Data extracted from a collection:
┄┄┄┄┄┄

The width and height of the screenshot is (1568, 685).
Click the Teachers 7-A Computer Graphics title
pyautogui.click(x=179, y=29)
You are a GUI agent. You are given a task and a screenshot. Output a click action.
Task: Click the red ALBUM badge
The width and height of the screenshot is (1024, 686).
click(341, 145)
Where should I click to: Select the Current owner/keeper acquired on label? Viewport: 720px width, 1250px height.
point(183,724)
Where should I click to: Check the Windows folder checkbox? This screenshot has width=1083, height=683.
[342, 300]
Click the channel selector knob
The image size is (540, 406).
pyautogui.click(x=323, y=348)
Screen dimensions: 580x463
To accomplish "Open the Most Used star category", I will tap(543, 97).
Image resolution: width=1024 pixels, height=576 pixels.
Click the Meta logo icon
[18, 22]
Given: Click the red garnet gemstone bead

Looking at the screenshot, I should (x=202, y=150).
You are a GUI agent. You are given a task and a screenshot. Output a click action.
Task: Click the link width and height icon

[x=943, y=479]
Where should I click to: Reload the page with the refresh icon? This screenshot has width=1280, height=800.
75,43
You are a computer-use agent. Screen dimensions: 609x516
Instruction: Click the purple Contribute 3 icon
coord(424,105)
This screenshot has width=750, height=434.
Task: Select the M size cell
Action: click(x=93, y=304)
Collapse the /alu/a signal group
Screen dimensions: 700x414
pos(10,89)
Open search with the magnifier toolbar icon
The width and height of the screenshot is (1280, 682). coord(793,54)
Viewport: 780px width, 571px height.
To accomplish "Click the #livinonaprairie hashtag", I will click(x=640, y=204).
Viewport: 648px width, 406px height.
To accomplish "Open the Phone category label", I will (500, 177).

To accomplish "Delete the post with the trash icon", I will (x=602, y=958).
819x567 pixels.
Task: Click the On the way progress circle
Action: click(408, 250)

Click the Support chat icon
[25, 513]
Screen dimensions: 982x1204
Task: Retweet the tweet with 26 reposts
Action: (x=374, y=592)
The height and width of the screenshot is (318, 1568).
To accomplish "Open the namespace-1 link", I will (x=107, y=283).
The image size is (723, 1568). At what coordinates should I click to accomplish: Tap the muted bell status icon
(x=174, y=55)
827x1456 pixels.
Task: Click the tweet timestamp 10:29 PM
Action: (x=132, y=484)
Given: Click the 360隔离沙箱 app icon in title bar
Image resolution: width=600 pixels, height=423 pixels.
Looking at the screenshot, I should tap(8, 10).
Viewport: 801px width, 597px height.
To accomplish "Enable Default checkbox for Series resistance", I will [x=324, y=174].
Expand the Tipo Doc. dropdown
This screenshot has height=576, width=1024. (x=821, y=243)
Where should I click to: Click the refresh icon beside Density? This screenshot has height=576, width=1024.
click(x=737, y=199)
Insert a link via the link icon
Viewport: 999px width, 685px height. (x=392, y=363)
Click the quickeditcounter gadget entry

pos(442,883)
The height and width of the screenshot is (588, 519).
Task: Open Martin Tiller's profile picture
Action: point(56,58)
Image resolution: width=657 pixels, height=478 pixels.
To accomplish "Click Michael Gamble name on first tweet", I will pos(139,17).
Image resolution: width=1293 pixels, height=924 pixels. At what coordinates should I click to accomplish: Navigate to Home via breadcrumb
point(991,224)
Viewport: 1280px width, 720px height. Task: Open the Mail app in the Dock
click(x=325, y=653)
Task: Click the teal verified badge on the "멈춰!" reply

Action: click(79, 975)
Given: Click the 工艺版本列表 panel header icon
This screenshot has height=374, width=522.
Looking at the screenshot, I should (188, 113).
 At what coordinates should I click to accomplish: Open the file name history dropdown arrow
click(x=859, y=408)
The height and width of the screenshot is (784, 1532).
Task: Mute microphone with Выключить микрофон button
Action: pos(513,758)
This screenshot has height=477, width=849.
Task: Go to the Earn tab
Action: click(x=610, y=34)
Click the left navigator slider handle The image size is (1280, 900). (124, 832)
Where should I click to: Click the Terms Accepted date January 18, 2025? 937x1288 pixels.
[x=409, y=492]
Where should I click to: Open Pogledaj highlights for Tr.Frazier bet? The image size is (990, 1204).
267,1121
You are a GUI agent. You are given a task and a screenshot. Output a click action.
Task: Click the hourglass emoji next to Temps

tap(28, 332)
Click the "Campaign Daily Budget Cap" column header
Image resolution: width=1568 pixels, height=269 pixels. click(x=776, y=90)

┄┄┄┄┄┄

» **PROMPT**
Give each entry again, spelled exactly as shown.

» **RESULT FOR THIS EXERCISE**
The width and height of the screenshot is (1568, 685).
Click the Teachers 7-A Computer Graphics title
pyautogui.click(x=179, y=29)
You are a GUI agent. You are given a task and a screenshot. Output a click action.
Task: Click the red ALBUM badge
The width and height of the screenshot is (1024, 686).
click(341, 145)
Where should I click to: Select the Current owner/keeper acquired on label? Viewport: 720px width, 1250px height.
point(183,724)
Where should I click to: Check the Windows folder checkbox? This screenshot has width=1083, height=683.
[342, 300]
Click the channel selector knob
The image size is (540, 406).
pyautogui.click(x=323, y=348)
Screen dimensions: 580x463
To accomplish "Open the Most Used star category", I will tap(543, 97).
Image resolution: width=1024 pixels, height=576 pixels.
Click the Meta logo icon
[18, 22]
Given: Click the red garnet gemstone bead

Looking at the screenshot, I should (x=202, y=150).
You are a GUI agent. You are given a task and a screenshot. Output a click action.
Task: Click the link width and height icon

[x=943, y=479]
Where should I click to: Reload the page with the refresh icon? This screenshot has width=1280, height=800.
75,43
You are a computer-use agent. Screen dimensions: 609x516
Instruction: Click the purple Contribute 3 icon
coord(424,105)
This screenshot has width=750, height=434.
Task: Select the M size cell
Action: click(x=93, y=304)
Collapse the /alu/a signal group
Screen dimensions: 700x414
pos(10,89)
Open search with the magnifier toolbar icon
The width and height of the screenshot is (1280, 682). coord(793,54)
Viewport: 780px width, 571px height.
To accomplish "Click the #livinonaprairie hashtag", I will click(x=640, y=204).
Viewport: 648px width, 406px height.
To accomplish "Open the Phone category label", I will (500, 177).

To accomplish "Delete the post with the trash icon", I will (x=602, y=958).
819x567 pixels.
Task: Click the On the way progress circle
Action: click(408, 250)

Click the Support chat icon
[25, 513]
Screen dimensions: 982x1204
Task: Retweet the tweet with 26 reposts
Action: (x=374, y=592)
The height and width of the screenshot is (318, 1568).
To accomplish "Open the namespace-1 link", I will (x=107, y=283).
The image size is (723, 1568). At what coordinates should I click to accomplish: Tap the muted bell status icon
(x=174, y=55)
827x1456 pixels.
Task: Click the tweet timestamp 10:29 PM
Action: (x=132, y=484)
Given: Click the 360隔离沙箱 app icon in title bar
Image resolution: width=600 pixels, height=423 pixels.
Looking at the screenshot, I should tap(8, 10).
Viewport: 801px width, 597px height.
To accomplish "Enable Default checkbox for Series resistance", I will [x=324, y=174].
Expand the Tipo Doc. dropdown
This screenshot has height=576, width=1024. (x=821, y=243)
Where should I click to: Click the refresh icon beside Density? This screenshot has height=576, width=1024.
click(x=737, y=199)
Insert a link via the link icon
Viewport: 999px width, 685px height. (x=392, y=363)
Click the quickeditcounter gadget entry

pos(442,883)
The height and width of the screenshot is (588, 519).
Task: Open Martin Tiller's profile picture
Action: point(56,58)
Image resolution: width=657 pixels, height=478 pixels.
To accomplish "Click Michael Gamble name on first tweet", I will pos(139,17).
Image resolution: width=1293 pixels, height=924 pixels. At what coordinates should I click to accomplish: Navigate to Home via breadcrumb
point(991,224)
Viewport: 1280px width, 720px height. Task: Open the Mail app in the Dock
click(x=325, y=653)
Task: Click the teal verified badge on the "멈춰!" reply

Action: click(79, 975)
Given: Click the 工艺版本列表 panel header icon
This screenshot has height=374, width=522.
Looking at the screenshot, I should (188, 113).
 At what coordinates should I click to accomplish: Open the file name history dropdown arrow
click(x=859, y=408)
The height and width of the screenshot is (784, 1532).
Task: Mute microphone with Выключить микрофон button
Action: pos(513,758)
This screenshot has height=477, width=849.
Task: Go to the Earn tab
Action: click(x=610, y=34)
Click the left navigator slider handle The image size is (1280, 900). (124, 832)
Where should I click to: Click the Terms Accepted date January 18, 2025? 937x1288 pixels.
[x=409, y=492]
Where should I click to: Open Pogledaj highlights for Tr.Frazier bet? The image size is (990, 1204).
267,1121
You are a GUI agent. You are given a task and a screenshot. Output a click action.
Task: Click the hourglass emoji next to Temps

tap(28, 332)
Click the "Campaign Daily Budget Cap" column header
Image resolution: width=1568 pixels, height=269 pixels. click(x=776, y=90)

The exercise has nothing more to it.